The Greeks did, too, and when they began traveling and conquering around the time of Alexander the Great, from 356 to 323 BC, they brought the seven-day week with them as far east as India and, either directly or, more likely, through Indian contacts, to China. The last major society to fall to the tyranny of the seven-day week was the Romans; they had observed a strict 8-day week up until 45 BC, when the Romans adopted the new Julian calendar, which is extremely similar to the Gregorian calendar we use today. The Julian calendar used seven-day weeks, but the Romans observed, weirdly, both seven-day Julian weeks and (to a smaller degree) the older eight-day cycles until Constantine officially banned the eight-day cycle in 321 AD. By that time the eight-day cycle was barely used.
Every once in awhile, somebody comes along and tries to change the seven-day week. Some scientists and sci-fi fans like to amuse themselves with metric time, in which the base unit of time (to replace the second, and thus the minute, hour, etc.) is something like a hundred-thousandth of a day. Thus a “metric minute” (which would be called something sci-fi and weird) would be a thousandth of a day, and a “metric hour” (also something weird) would be a tenth of a day, or something like that. Usually a week in these schemes would be 10 days long, because 10 is a nice number.
The most recent real attempt to throw out the seven-day week was in 1929, when the USSR changed the calendar to have 72 weeks of 5 days each (the difference was made up with some national holidays, which did not fall on normal days of the week—it’d be like having Saturday, Sunday, Labor Day, Monday, Tuesday). Each worker was given one of these days as a rest day, in which they didn’t work. The system was designed to make for a continuous work week; at any given moment, 24 hours a day, every day, 80 percent of the work force was working, compared with in garbage capitalist systems that gave universal weekends.
The system proved very frustrating; most people did not have the same rest day as their spouses, or friends, or family. And machines broke down for the same reason that New York City subways are always breaking down.
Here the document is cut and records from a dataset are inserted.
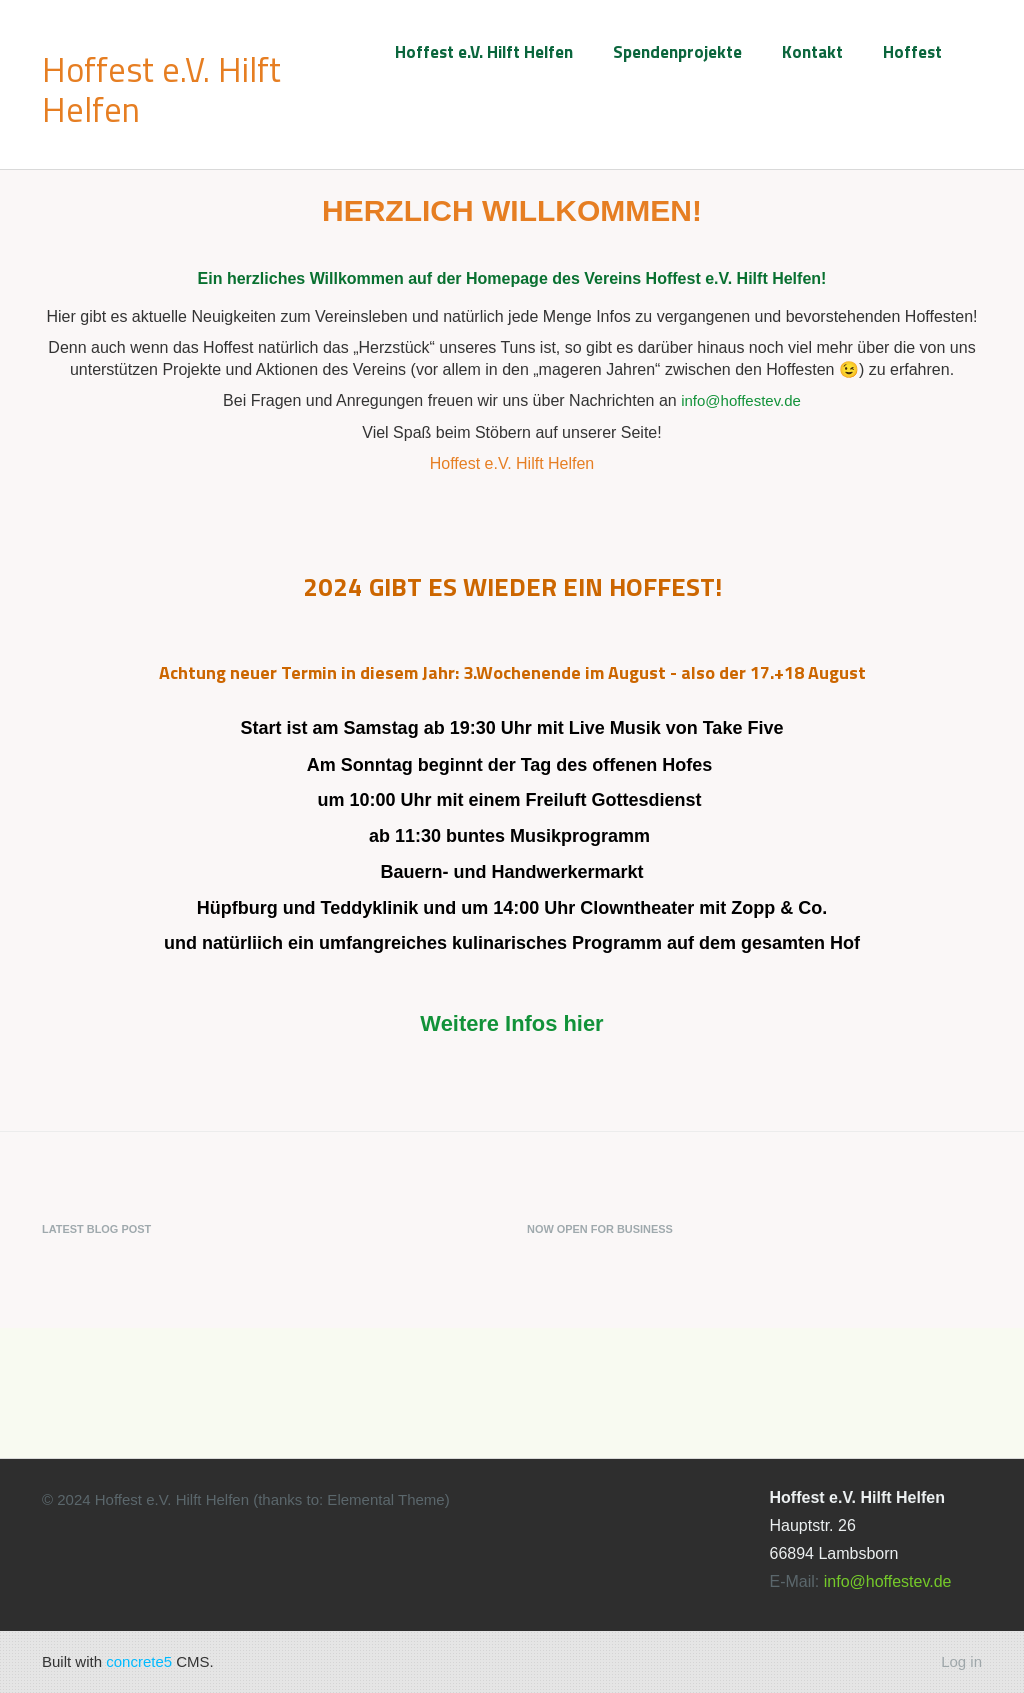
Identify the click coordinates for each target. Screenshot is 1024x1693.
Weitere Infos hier (511, 1023)
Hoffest (912, 52)
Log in (961, 1661)
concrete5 (139, 1661)
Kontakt (812, 52)
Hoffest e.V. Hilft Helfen (484, 52)
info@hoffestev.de (741, 400)
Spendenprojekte (677, 52)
When a system works 24 hours a day, every day, there’s no real time to repair or maintain them. In 1931, the USSR changed their schedule to…a six-day week, in which every sixth day was a rest day. This proved not much better, and in 1940 the USSR gave up and went back to a seven-day week.
The weekend, too, is a fairly recent creation. One day of rest per 7-day week is still, in many parts of the world, the standard, but in the US, that changed in the early decades of the 20th century. Factories with large populations of Jewish workers began, starting in 1908 with a mill in New England, to just give both Saturday and Sunday off. Henry Ford also implemented a two-day weekend. Soon labor unions began demanding it, and in 1938, FDR’s signing of the Fair Labor Standards Act established a five-day, 40-hour workweek for most American workers.
There’s nothing in particular about a 7-day week that makes it a requirement for anybody to observe; it seems that the idea took off simply because there was a need for a unit of time somewhere between five and 10 days long, and seven was a cool number. What’s surprising is that humans haven’t come up with anything better, except maybe, New Age app gurus.